Quel est votre avis sur le choix de Sabri Lamouchio comme sélectionneur de la Côte d'Ivoire ?

Je n'ai pas encore eu de contact avec Sabri Lamouchi. C'est le lendemain du jour de mon arrivée qu'ils se sont envolés pour le Maroc. Je n'ai donc pas encore parlé avec lui et je ne sais pas quel genre d'entraîneur il est. Mais comme la Fédération lui a fait confiance, je pense que nous devons tous travailler avec lui pour atteindre l'objectif de remporter la Coupe d'Afrique 2013.

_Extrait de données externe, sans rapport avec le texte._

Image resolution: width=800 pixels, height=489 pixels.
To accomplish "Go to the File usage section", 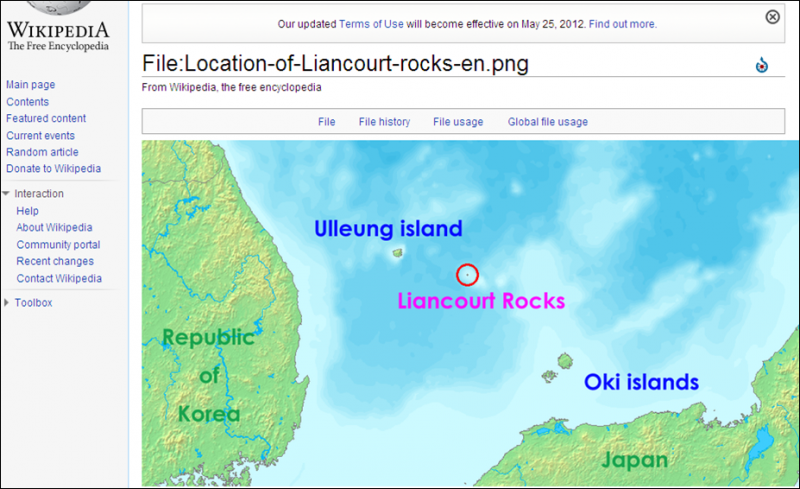I will 458,122.
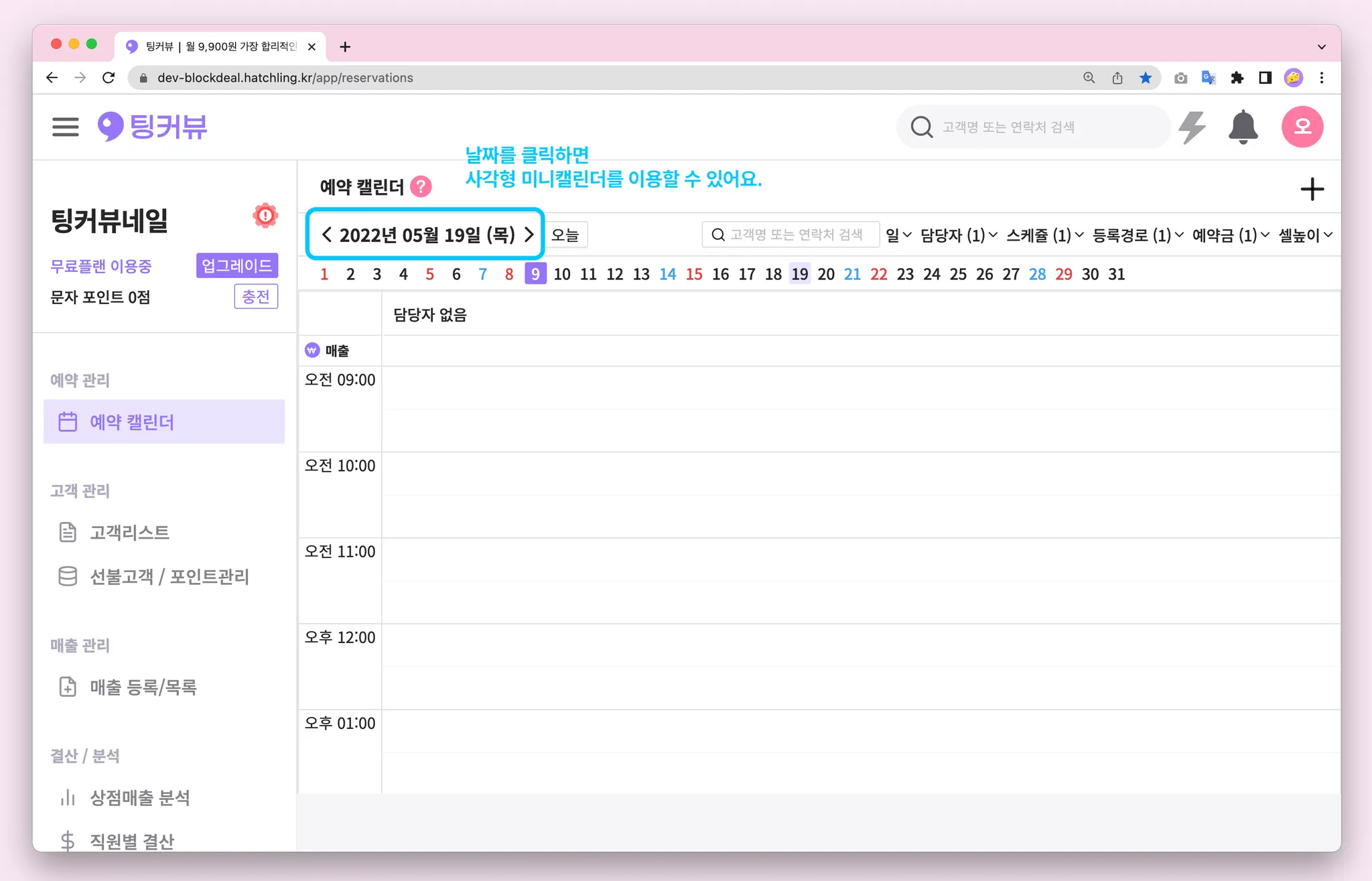Go to the previous day with the left chevron
This screenshot has width=1372, height=881.
pos(326,234)
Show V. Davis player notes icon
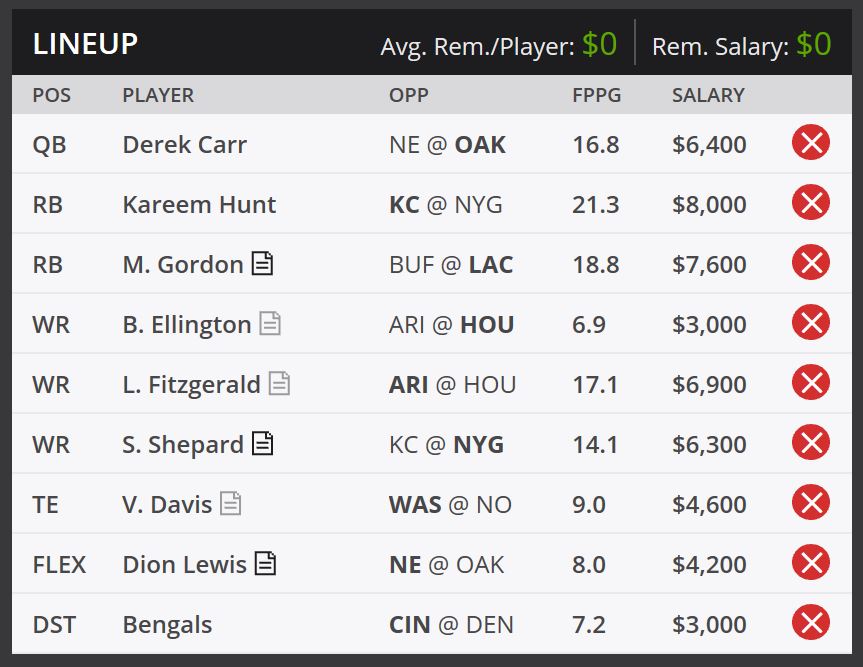Screen dimensions: 863x667 click(x=231, y=503)
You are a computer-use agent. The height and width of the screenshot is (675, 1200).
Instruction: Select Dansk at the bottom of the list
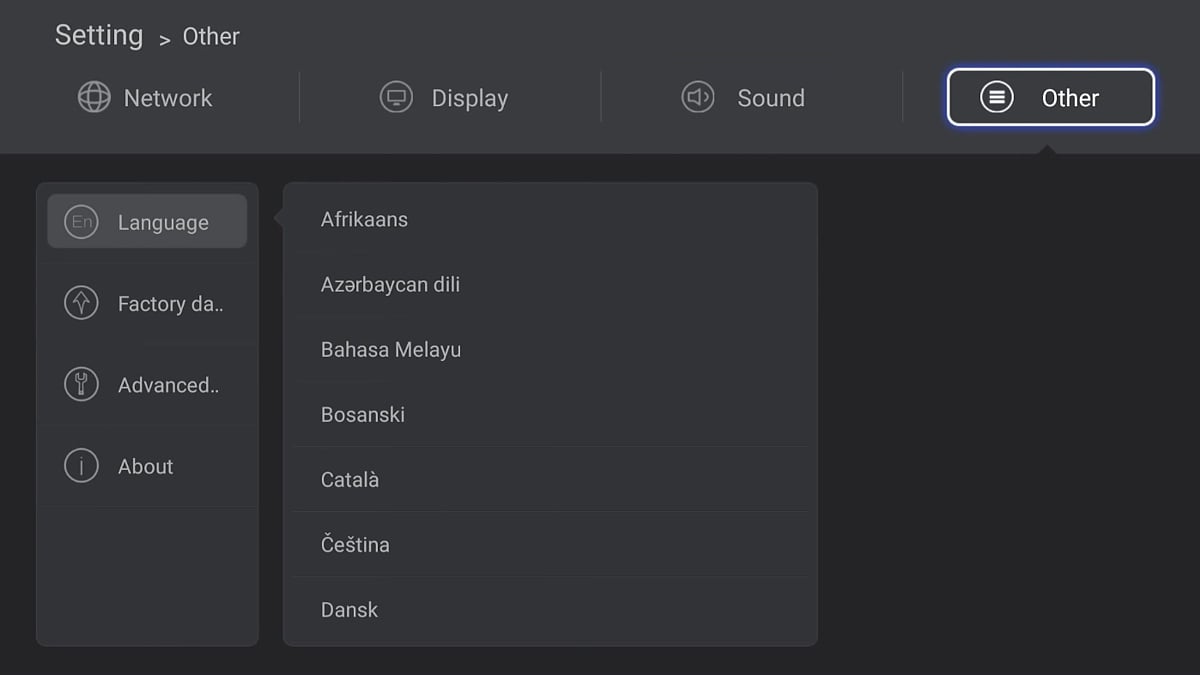click(349, 609)
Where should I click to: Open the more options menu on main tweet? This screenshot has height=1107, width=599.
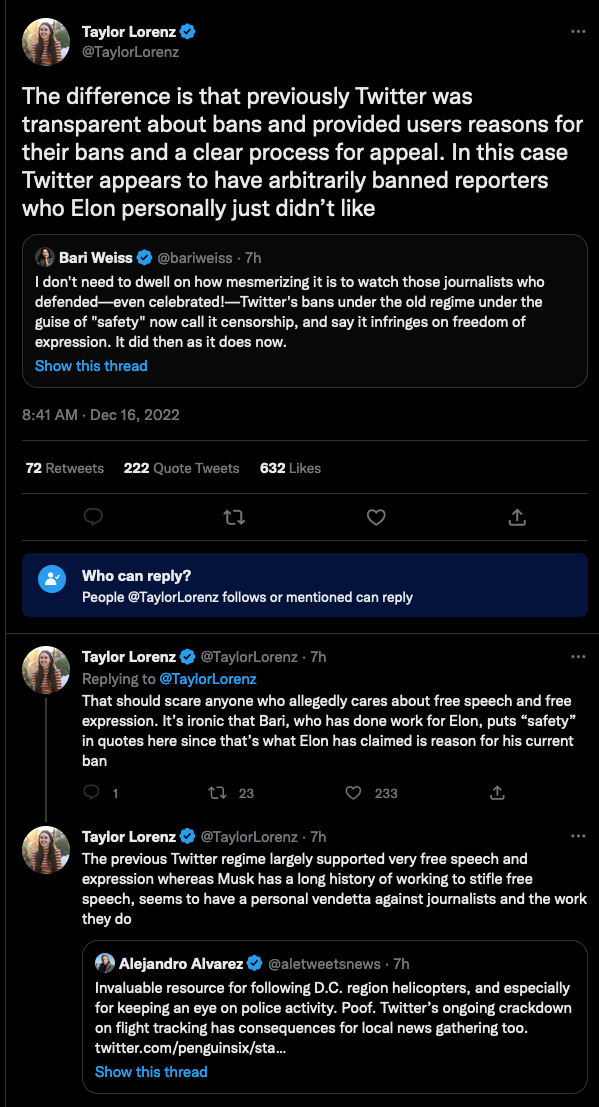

Tout est à oublier avec Séville ?

Tout n'est pas à oublier à Séville car je pense que ce Club m'a aussi permis de connaître le championnat Espagnol qui est pour moi le plus grand championnat du monde. Aussi, je me suis fait des amis et ça m'a rendu plus fort mentalement. Parce que je me suis relevé de mes deux graves blessures grâce à Séville. Le seul regret que j'ai c'est de n'avoir pas réussi à faire une saison pleine avec cette équipe. Cela dit je garde de très bons souvenirs de Séville que je ne peux pas oublier.

Aujourd'hui quel est le plus grand rêve d'Arouna Koné ?

Mon plus grand rêve est de devenir meilleur joueur africain et cela ne va pas tarder. Sérieusement, je travaille parce qu'étant un joueur sérieux, je me suis fixé l'objectif de gagner le ballon d'Or africain. Ce n'est pas que le prix individuel qui me hante l'esprit, mais je pense que ce prix constitue pour moi un stimulant pour aller de l'avant. Le fait de me souvenir de ça me permet de travailler durement.

Tous les joueurs professionnels ont des « Fondations ». C'est la mode ?

Les fondations sont des œuvres humanitaires. Je pense qu'on peut aider les gens à travers ces fondations plutôt que de leur remettre de l'argent pour leurs besoins. Parce qu'en remettant l'argent à quelqu'un tu n'es pas sûr qu'il l'utilisera comme il se doit. Mon objectif est d'abord d'aider des personnes à guérir et de donner un second espoir et un avenir aux enfants des pauvres.

Arouna Koné est-il un cœur à prendre ?

Je suis marié depuis 2007 et j'ai six enfants.

De quoi seront faites vos vacances ?

Mes vacances sont partagées entre les entraînements et les œuvres sociales.